I’d say the best part of July is not the lifting of the June Gloom, but
the fact that I won’t have to talk about the “double dip” any
more. Well, maybe a few more times. Like now, for
instance. You will recall that June was the last month in which
first-time buyers could get both the $8,000 federal tax credit and the
$10,000 state tax credit. The Feds later extended the June
closing deadline to accomodate short sales, but they didn’t announce
that until more recently. Because people buying before the April
deadline thought they had to close by June, the tax credit’s effect
should have been used up in June for the great majority of cases.
Prices
It actually appears that the effect of the double dip may have been
used up even before that. The median price per square foot
actually fell in June despite the expiring stimulus. It dropped
by a giant 10.6% for condos, more than erasing last month’s
almost-as-wacky gain. But even the far less volatile single
family median price per square foot fell by 1.4 percent.

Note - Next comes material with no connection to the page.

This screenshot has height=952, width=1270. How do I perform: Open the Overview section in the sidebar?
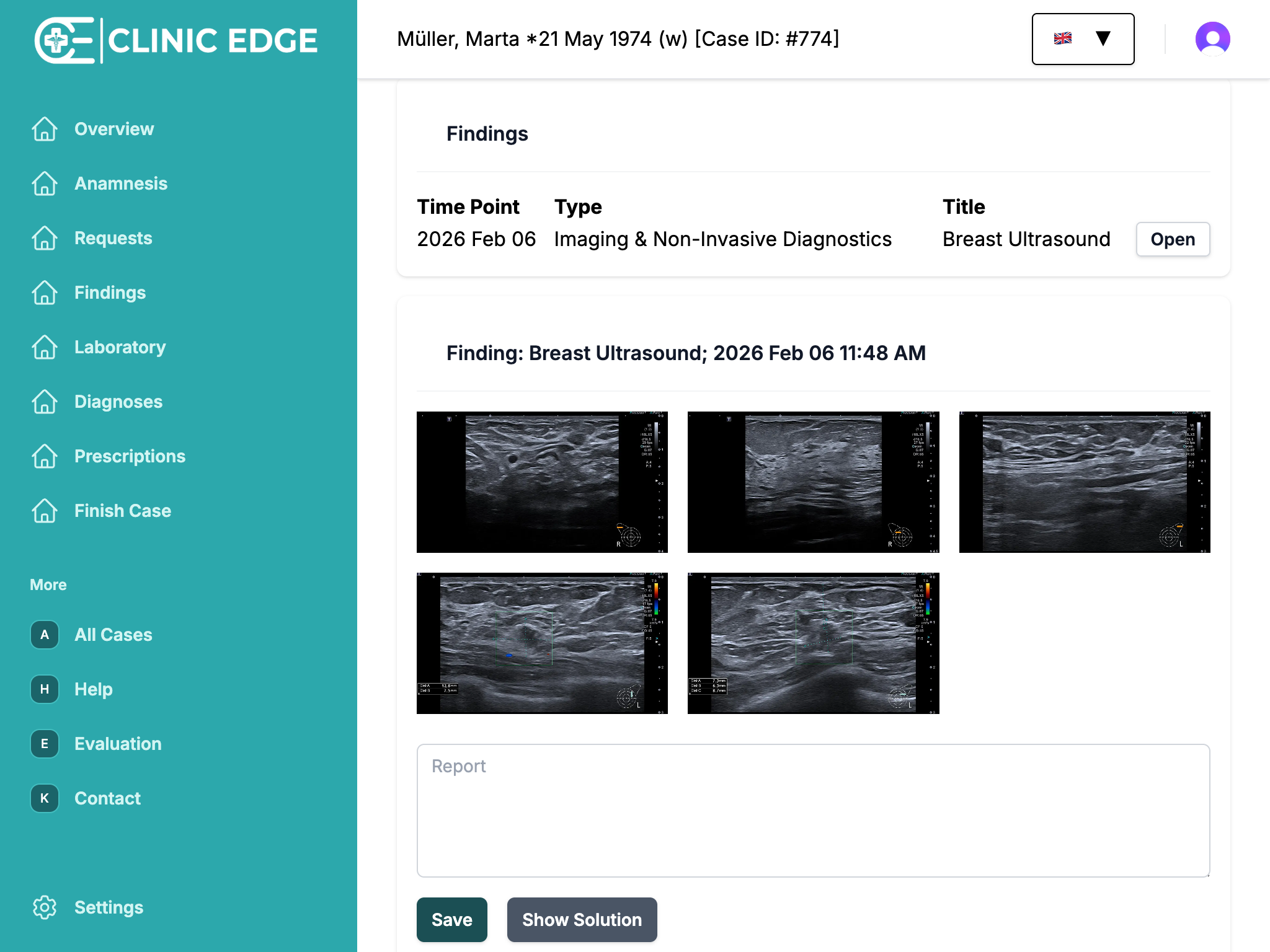coord(44,129)
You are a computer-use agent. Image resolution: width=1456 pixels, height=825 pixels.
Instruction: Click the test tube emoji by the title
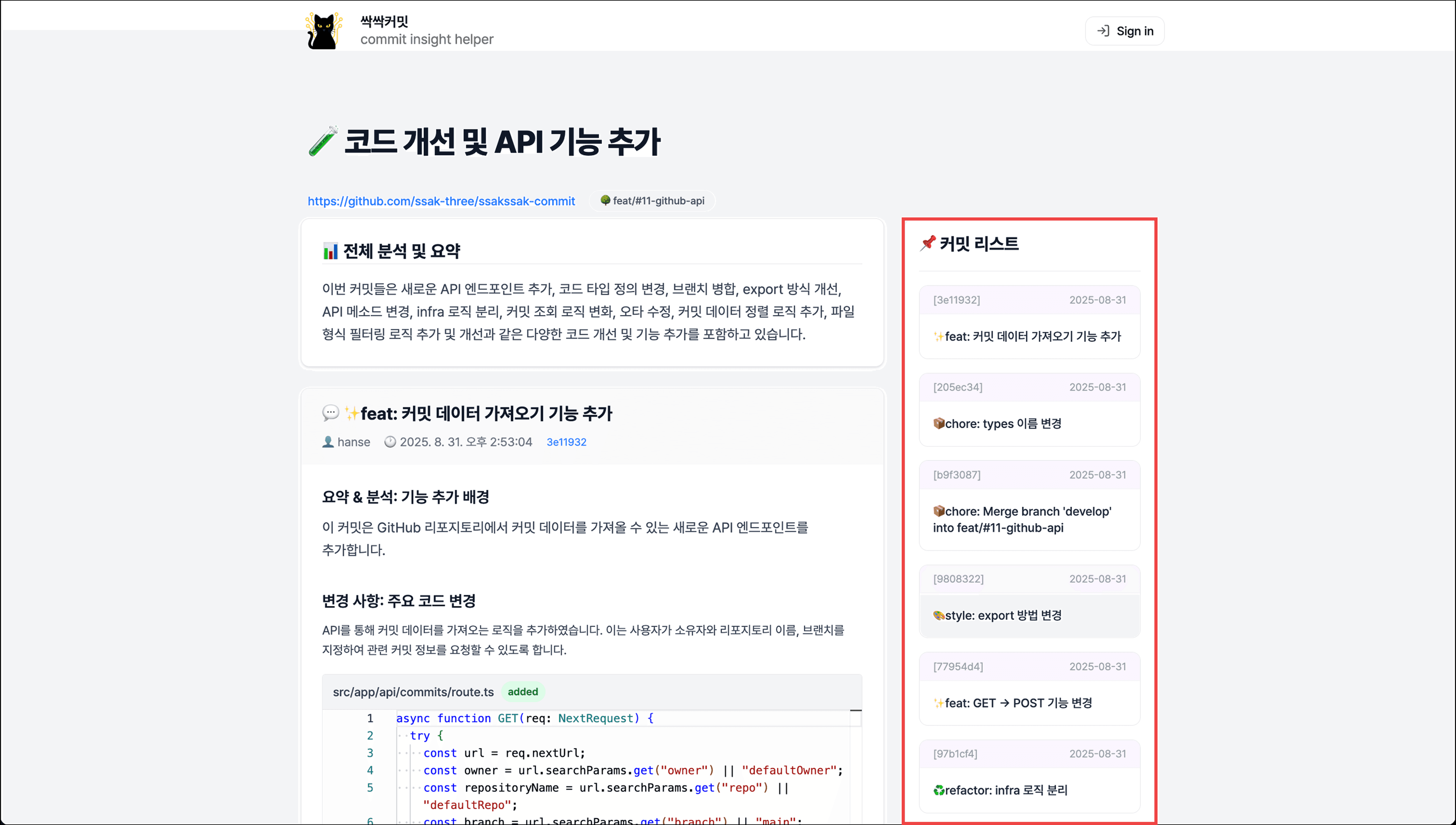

The plain vanilla median looked essentially identical:
My Case-Shiller proxy, calculated from three months’ worth of movement
in the single family median price per square foot, was pretty much flat
(up by .2%, to be exact):
Supply and Demand
While the stimulus expiration was a bust in terms of boosting
prices, it did seem to help sales, which increased slightly even after
last month’s big bounce. The tax credits surely have something to
do with the fact that June was actually the biggest month for sales in
the four years tracked on this chart:
Inventory continued the rise it has seen all year. Homes for sale
were up 29% in the first 6 months of 2010 vs. being down 11% the same
period in 2009. Given that low inventory was a big factor in
driving the recent rally, this trend could be significant:
The increase in inventory was all active, not contingent — in fact,
the number of contingent listings shrank for the month.
But because of the high absolute level of sales, months of inventory
remained
pretty low:
Conclusion
Months of inventory have remained low due to over-stimulated sales
levels, but that could change. The federal credit is toast as far
as encouraging new sales from here on out. And the state
first-time buyer credit, according to the FTB site, is likely already
used up. So sales could pull back in the months ahead even as
inventory seems to be on a pretty steady upward path. As we saw
in the prior
article, this combination is not a supportive one for home prices.